Tanzu Kubernetes Cluster Upgrade Stalls During Rollout Deletion Due to TMC Agent Pods
search cancel

Tanzu Kubernetes Cluster Upgrade Stalls During Rollout Deletion Due to TMC Agent Pods

book

Article ID: 430591

calendar_today

Updated On:

Products

VMware vSphere Kubernetes Service

Issue/Introduction

  • Tanzu Kubernetes Cluster (TKC) upgrades stall during the final MachineDeployment rollout deletion when the last worker node fails to drain due to non-terminating pods. The upgrade controller reports a MachineDeploymentsUpgradePending status, with the node remaining in the DrainingNode stage for an extended period.
  • The following error messages and logs are observed:
    • Machine deletion in progress since more than 15m, stage: DrainingNode

    • Cluster API (CAPI) logs report: Drain not completed yet... Pods not terminating

    • Eviction triggers indicate: PodsToTriggerEvictionNow: vmware-system-tmc/cluster-auth-pinniped-kube-cert-agent-*

  • The drain process is actively blocked by the cluster-auth-pinniped-kube-cert-agent pod within the vmware-system-tmc namespace.

Environment

VMware vSphere Kubernetes Service

Cause

Tanzu Mission Control (TMC) agent pod finalizers prevent pod termination during the automated node drain sequence. When the machine controller executes a node drain, the TMC pod finalizer blocks eviction, causing the pod eviction timeout to be reached. Consequently, the node drain stalls, which triggers a machine deletion timeout and permanently blocks the TKC rollout.

Resolution

To resolve this issue, scale down the blocking deployment to allow the machine drain to complete.

  1. Scale the identified blocking deployment down to 0 replicas to bypass the finalizer lock:

    kubectl scale deployment cluster-auth-pinniped-kube-cert-agent --replicas=0 -n vmware-system-tmc

  2. Monitor the machine deletion process to confirm it proceeds successfully:

    kubectl get machine <machine-name> -n <namespace> -w
  1. Verify that the machine status successfully transitions to Deleted.

  2. Monitor the TKC object to verify the rollout automatically completes once the node is removed:

    kubectl get tanzukubernetescluster <cluster-name> -w

> Problem description
Answer from the TKC upgrade article above:
(a) What status does the upgrade controller report when the upgrade stalls?
(b) Which namespace contains the pod that blocks the drain?
(c) How many replicas should the blocking deployment be scaled down to?

> Raw data
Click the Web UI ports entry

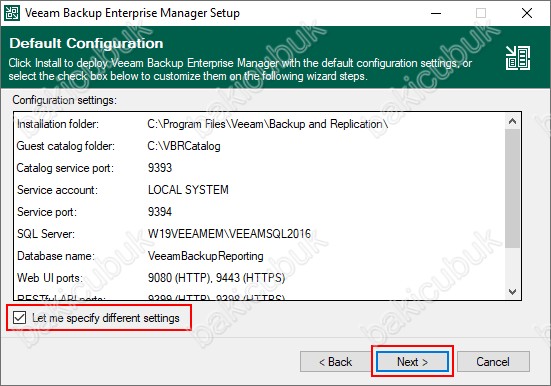151,278
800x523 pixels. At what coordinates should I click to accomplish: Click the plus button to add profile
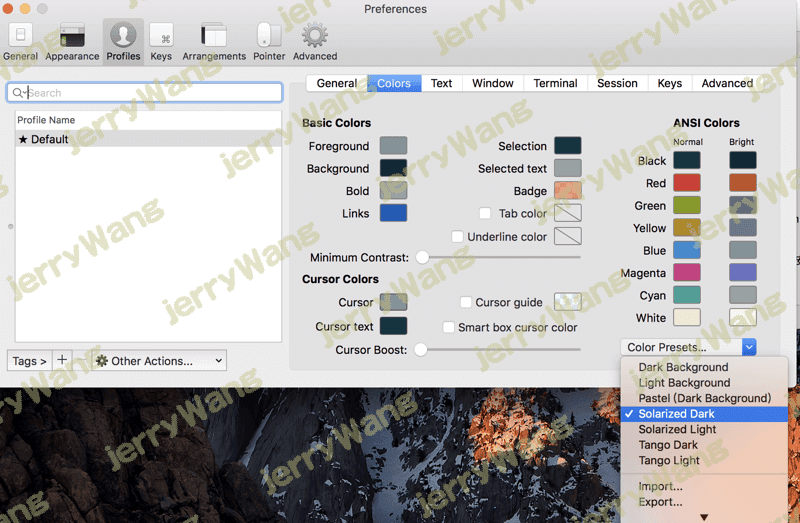[x=62, y=361]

> Reply
(a) MachineDeploymentsUpgradePending
(b) vmware-system-tmc
(c) 0